Turning Recycled Fishing Nets Into Products [Eco-Friendly Product Examples]

Every fishing season, thousands of weathered and torn nets get replaced. In the past when there was no use for the old nets, many international fishing vessels would cut them loose in open waters. Drifting just beneath the surface, these nets become death traps to many ocean creatures. This has inspired those closest to the ocean to create fishing net recycling programs creating jobs in small fishing villages around the world helping to keep the nets in the economy and out of the ocean.

What’s the Use?

There is never a bad reason to help the environment. Used and degraded fishing nets continue to trap fish and other aquatic wildlife even after they’ve been cut free. The nets that remain at the surface can get tangled in boat rotors, causing damage to commercial and industrial equipment, harming the economic environment as well. 
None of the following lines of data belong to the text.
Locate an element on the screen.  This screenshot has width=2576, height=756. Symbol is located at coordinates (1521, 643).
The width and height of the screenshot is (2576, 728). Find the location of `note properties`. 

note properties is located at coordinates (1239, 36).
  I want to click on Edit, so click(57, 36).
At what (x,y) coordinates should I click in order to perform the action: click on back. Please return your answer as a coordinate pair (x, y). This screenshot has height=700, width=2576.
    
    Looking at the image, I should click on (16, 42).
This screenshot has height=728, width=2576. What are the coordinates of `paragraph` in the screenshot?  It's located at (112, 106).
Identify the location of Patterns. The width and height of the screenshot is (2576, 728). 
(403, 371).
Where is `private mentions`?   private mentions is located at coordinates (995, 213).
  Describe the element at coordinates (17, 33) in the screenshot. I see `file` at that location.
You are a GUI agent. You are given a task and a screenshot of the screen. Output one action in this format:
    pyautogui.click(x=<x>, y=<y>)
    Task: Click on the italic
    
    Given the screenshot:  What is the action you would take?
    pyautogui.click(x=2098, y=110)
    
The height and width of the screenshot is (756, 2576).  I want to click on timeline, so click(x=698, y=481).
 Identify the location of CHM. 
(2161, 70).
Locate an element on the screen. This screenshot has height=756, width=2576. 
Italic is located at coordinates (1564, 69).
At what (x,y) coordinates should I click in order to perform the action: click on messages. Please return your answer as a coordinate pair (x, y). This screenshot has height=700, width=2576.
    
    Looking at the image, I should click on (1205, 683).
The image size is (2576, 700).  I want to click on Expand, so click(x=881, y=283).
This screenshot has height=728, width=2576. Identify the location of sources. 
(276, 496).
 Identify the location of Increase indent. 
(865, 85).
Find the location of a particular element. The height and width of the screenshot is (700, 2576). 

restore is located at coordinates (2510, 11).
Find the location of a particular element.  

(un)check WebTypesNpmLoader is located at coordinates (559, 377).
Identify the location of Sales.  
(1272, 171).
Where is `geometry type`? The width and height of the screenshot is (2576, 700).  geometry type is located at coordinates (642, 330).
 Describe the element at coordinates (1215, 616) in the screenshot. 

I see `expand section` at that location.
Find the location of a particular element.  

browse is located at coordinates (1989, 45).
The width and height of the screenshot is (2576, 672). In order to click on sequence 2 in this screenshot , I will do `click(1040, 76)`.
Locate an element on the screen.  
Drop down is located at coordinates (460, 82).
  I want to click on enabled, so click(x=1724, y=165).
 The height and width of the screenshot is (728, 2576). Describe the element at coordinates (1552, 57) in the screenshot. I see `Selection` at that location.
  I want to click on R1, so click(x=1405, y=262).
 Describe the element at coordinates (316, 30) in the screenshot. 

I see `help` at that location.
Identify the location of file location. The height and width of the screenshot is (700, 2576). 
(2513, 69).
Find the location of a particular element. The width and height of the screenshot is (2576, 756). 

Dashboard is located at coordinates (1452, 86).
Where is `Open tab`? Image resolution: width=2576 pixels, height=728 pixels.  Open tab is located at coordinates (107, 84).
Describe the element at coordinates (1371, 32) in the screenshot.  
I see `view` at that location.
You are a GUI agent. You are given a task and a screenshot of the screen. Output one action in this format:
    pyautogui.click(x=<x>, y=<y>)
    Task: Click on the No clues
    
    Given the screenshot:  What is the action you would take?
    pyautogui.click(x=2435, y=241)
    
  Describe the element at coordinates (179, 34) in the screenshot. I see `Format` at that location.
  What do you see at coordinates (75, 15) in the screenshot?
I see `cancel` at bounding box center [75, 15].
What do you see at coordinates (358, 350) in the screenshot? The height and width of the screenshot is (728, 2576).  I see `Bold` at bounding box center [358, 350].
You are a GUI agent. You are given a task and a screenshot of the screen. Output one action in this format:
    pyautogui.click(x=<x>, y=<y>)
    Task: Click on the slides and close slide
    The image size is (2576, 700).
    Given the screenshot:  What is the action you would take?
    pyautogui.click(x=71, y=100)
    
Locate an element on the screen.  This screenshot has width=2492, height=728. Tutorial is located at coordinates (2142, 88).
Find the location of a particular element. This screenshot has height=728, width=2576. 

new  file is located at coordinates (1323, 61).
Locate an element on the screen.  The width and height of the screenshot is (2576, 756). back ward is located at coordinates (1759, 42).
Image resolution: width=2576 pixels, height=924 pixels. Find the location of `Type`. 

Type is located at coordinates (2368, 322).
Nets that float down further into the water interrupt the natural paths of living things which can get tangled in them. An immobilized fish becomes easy prey for bigger fish, which can also get tangled up, or may mistake the net for food and try to eat it, which will kill them from within. 


Nets along the bottom of the water can just as easily be kicked back up to the surface as well. They contaminate the ocean floor where most ocean and river going vegetation grows and can disturb the silt and sand balance where many fish hide or graze. There is no place for abandoned nets in any body of water. It’s one of the most harmful forms of solid waste that gets left behind from otherwise important commercial ventures. 

What Can We Do?

Like many industrial, commercial or even recreational tools, most fishing nets are made from plastic or other synthetic and artificial structures. They are not part of the environment enough to return to it once they are left behind. The sad fact is that such things are cheaper to make and purchase than organic alternatives. Basic rope also doesn’t blend back into the environment easily. 


Thankfully, ghost nets can be recycled into other kinds of products based on the material they are made of. Since there are so many kinds of nets, there are also many kinds of products they can be remade into. By working through the full process of recycling, companies and individuals can help revive the ocean by reclaiming ghost nets and giving them new life as useful, harmless things. 

Softer Fabrics

Nets made of soft fabric, like Nylon or traditional thickened animal fibers, can be reclaimed and reprocessed into malleable goods like clothing or carpets. The Philippines-based Net-Works has been using reclaimed nylon nets to create fabric tiles that go in homes and businesses. This is especially crucial in the Philippines as a majority of their food supply revolves around fishing and the use of wide lake-spread nets. 


Another company, Girlfriend, makes leggings, bras and tops for women. Other companies reconstitute traditional rope nets by processing the fabric itself to make hard cloth goods, like handbags or backpacks. 

Eco-friendly product example


Of course the most basic method of reclaiming soft-material nets is to remake them. Healthy Seas, a non-profit, dives for ocean litter including wreckage and debris, and has developed a method of converting used nylon nets into newly reclaimed nylon yarn that can be used to make all sorts of cloth-alternative materials. 

Harder Material

Nets made of less flexible material can also be remodeled with some extra work. The more material that is gathered the less loss there can be. It’s not as simple as bundling up a massive roll of netting and melting the hard plastic down to pour into new molds. That is the end of a much longer process that requires the impurities to be filtered out and burnt away. 


Some companies have taken this approach to get rid of the more cumbersome, less treatable materials to make small but practical goods. Such as Bureo, makers of all sorts of hard plastic goods from sunglasses to skateboards. Their lightweight alternatives to traditionally bulky or wasteful products serve a dual purpose. It cleans up the sea and gives more access to enjoyable goods for more people. 

eco friendly products


Once effectively broken down and recycled, hard plastics can be used to make anything that regularly processed factory-fresh hard plastics can. Phone cases, basic garden chairs, even kayaks and other lightweight boats can be made with reclaimed plastic from fishing nets. From out of the ocean to back in, safely without the risk of making more waste.

Ocean Crafts

When people have access to a lot of material, they don’t always think of what the most practical use for it would be. For some, they see a canvas not as a drawing board for plans, but as a place for free expression. To that end, sanitized reclaimed fishing nets are made to create arts and crafts which celebrate the preservation of the ocean. 


Many ocean-side communities have places that feature local art made with products of the sea - both natural and unnatural - and all of them are used to bring awareness to ocean pollution. These arts feature fish nets and shells in the shape of fish, crabs, whales and other marine life which can adorn walls and lawns. There’s a poetic nature to it, taking something harmful and making something beautiful out of it, that gives such craft a power over more traditional, simplistic arts with the same intention. 


Making art of ocean waste creates a powerful statement. Even if people try to hurt the ocean, there are always hands at the ready to clean it up for their own joy and pride. 

Always More To Do

The ocean is in a pandemic of its own and has been for decades. Pollution is rampant of all kinds. Fishing nets account for 10% of that pollution, but they don’t have to. With so many solutions at hand and in practice, ghost nets no longer have to haunt our waters forever.